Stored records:
+--
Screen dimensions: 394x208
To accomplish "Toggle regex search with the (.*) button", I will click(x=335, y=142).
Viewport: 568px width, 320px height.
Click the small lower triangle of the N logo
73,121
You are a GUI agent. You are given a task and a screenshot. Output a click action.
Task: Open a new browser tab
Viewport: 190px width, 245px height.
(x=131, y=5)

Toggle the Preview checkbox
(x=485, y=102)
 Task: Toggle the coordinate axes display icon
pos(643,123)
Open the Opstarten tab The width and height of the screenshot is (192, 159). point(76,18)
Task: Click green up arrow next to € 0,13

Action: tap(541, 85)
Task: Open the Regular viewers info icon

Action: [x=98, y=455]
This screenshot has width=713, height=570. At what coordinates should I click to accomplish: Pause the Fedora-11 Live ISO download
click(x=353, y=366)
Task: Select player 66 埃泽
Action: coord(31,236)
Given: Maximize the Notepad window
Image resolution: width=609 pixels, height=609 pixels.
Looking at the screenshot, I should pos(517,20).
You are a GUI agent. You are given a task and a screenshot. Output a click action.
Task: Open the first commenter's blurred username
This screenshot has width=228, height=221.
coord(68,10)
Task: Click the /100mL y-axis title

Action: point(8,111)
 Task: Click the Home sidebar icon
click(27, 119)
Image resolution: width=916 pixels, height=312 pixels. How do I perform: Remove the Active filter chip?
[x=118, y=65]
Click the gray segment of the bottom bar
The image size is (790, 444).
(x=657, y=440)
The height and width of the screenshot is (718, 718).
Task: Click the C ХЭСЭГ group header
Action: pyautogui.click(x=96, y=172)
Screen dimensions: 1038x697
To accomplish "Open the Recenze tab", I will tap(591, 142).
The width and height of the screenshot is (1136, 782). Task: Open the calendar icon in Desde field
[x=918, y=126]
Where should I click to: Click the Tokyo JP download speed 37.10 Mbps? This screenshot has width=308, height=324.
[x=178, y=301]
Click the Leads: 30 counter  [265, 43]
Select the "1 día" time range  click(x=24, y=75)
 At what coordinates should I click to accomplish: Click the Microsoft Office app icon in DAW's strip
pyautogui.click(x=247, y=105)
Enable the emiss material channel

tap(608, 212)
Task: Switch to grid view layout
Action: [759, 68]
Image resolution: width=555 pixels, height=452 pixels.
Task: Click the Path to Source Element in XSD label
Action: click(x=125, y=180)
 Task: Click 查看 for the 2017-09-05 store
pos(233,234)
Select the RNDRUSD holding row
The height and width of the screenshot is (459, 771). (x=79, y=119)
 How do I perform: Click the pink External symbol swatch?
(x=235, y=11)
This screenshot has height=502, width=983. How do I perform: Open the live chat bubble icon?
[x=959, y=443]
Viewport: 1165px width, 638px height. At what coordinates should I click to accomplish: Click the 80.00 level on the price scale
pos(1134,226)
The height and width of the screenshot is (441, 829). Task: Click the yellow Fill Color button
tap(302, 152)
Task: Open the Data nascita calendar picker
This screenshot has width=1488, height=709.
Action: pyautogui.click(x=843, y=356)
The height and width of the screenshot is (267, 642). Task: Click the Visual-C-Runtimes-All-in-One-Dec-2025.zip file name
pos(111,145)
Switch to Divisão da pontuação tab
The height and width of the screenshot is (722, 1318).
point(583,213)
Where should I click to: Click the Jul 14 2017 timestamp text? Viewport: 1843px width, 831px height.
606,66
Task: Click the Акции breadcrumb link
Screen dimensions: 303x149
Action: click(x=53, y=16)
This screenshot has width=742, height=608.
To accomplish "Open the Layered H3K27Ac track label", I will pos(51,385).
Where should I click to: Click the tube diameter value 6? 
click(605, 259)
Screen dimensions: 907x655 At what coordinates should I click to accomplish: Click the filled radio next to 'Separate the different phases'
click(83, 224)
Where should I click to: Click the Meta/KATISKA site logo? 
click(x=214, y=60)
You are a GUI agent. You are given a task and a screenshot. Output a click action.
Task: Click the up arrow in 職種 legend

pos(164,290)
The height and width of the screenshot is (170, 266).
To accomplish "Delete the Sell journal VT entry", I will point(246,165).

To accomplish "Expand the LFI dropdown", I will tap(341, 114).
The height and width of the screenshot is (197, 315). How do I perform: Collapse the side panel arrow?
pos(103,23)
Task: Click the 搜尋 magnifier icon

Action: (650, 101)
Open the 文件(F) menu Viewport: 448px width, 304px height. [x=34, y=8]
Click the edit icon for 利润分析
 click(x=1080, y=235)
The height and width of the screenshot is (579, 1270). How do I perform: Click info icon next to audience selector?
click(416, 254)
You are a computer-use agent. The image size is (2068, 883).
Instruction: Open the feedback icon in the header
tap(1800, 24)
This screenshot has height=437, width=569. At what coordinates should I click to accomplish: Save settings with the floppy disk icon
+--
Exercise: Write out once more the lines above beginning at the line with "Click the edit icon for 利润分析"; continue through the final line and stop there.

Written reply:
Click the edit icon for 利润分析
 click(x=1080, y=235)
The height and width of the screenshot is (579, 1270). How do I perform: Click info icon next to audience selector?
click(416, 254)
You are a computer-use agent. The image size is (2068, 883).
Instruction: Open the feedback icon in the header
tap(1800, 24)
This screenshot has height=437, width=569. At what coordinates should I click to accomplish: Save settings with the floppy disk icon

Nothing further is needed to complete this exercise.